*To be done*. Reproduce the following lines without any changes.

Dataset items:

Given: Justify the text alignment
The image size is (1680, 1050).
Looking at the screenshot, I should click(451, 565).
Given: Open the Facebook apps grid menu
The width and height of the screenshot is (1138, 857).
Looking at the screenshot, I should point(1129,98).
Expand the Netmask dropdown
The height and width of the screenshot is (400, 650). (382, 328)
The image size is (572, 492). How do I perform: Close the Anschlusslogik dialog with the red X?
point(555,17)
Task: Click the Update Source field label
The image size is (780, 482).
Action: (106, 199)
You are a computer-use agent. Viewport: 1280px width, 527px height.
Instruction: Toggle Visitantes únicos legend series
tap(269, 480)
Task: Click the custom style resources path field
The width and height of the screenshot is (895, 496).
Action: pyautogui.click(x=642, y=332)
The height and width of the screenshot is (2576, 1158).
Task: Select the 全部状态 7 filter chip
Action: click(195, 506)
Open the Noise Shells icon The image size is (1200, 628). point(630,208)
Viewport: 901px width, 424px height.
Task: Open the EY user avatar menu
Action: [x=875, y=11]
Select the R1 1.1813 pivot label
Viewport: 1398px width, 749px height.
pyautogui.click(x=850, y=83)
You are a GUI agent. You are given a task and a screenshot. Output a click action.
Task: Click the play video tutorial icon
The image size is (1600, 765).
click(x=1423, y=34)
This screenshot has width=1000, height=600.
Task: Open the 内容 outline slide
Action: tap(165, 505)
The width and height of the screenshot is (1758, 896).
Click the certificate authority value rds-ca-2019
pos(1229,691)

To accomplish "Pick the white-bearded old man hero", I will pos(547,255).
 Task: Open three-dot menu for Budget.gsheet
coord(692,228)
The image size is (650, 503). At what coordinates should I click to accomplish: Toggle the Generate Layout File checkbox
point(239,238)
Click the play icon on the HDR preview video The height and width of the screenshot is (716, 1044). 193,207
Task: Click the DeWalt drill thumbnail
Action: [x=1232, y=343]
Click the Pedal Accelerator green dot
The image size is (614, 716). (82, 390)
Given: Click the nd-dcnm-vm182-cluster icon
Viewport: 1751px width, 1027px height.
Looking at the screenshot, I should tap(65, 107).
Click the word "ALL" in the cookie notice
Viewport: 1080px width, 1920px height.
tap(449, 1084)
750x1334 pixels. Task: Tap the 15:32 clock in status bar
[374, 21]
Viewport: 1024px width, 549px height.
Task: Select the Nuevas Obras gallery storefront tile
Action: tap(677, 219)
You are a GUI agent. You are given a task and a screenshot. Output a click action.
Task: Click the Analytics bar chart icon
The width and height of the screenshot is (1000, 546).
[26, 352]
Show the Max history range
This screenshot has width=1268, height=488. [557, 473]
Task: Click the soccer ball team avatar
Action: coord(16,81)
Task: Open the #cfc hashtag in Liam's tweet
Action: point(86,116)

*Complete response*.
Given: Justify the text alignment
The image size is (1680, 1050).
Looking at the screenshot, I should click(451, 565).
Given: Open the Facebook apps grid menu
The width and height of the screenshot is (1138, 857).
Looking at the screenshot, I should point(1129,98).
Expand the Netmask dropdown
The height and width of the screenshot is (400, 650). (382, 328)
The image size is (572, 492). How do I perform: Close the Anschlusslogik dialog with the red X?
point(555,17)
Task: Click the Update Source field label
The image size is (780, 482).
Action: (106, 199)
You are a computer-use agent. Viewport: 1280px width, 527px height.
Instruction: Toggle Visitantes únicos legend series
tap(269, 480)
Task: Click the custom style resources path field
The width and height of the screenshot is (895, 496).
Action: pyautogui.click(x=642, y=332)
The height and width of the screenshot is (2576, 1158).
Task: Select the 全部状态 7 filter chip
Action: click(195, 506)
Open the Noise Shells icon The image size is (1200, 628). point(630,208)
Viewport: 901px width, 424px height.
Task: Open the EY user avatar menu
Action: [x=875, y=11]
Select the R1 1.1813 pivot label
Viewport: 1398px width, 749px height.
pyautogui.click(x=850, y=83)
You are a GUI agent. You are given a task and a screenshot. Output a click action.
Task: Click the play video tutorial icon
The image size is (1600, 765).
click(x=1423, y=34)
This screenshot has width=1000, height=600.
Task: Open the 内容 outline slide
Action: tap(165, 505)
The width and height of the screenshot is (1758, 896).
Click the certificate authority value rds-ca-2019
pos(1229,691)

To accomplish "Pick the white-bearded old man hero", I will pos(547,255).
 Task: Open three-dot menu for Budget.gsheet
coord(692,228)
The image size is (650, 503). At what coordinates should I click to accomplish: Toggle the Generate Layout File checkbox
point(239,238)
Click the play icon on the HDR preview video The height and width of the screenshot is (716, 1044). 193,207
Task: Click the DeWalt drill thumbnail
Action: [x=1232, y=343]
Click the Pedal Accelerator green dot
The image size is (614, 716). (82, 390)
Given: Click the nd-dcnm-vm182-cluster icon
Viewport: 1751px width, 1027px height.
Looking at the screenshot, I should tap(65, 107).
Click the word "ALL" in the cookie notice
Viewport: 1080px width, 1920px height.
tap(449, 1084)
750x1334 pixels. Task: Tap the 15:32 clock in status bar
[374, 21]
Viewport: 1024px width, 549px height.
Task: Select the Nuevas Obras gallery storefront tile
Action: tap(677, 219)
You are a GUI agent. You are given a task and a screenshot. Output a click action.
Task: Click the Analytics bar chart icon
The width and height of the screenshot is (1000, 546).
[26, 352]
Show the Max history range
This screenshot has width=1268, height=488. [557, 473]
Task: Click the soccer ball team avatar
Action: coord(16,81)
Task: Open the #cfc hashtag in Liam's tweet
Action: point(86,116)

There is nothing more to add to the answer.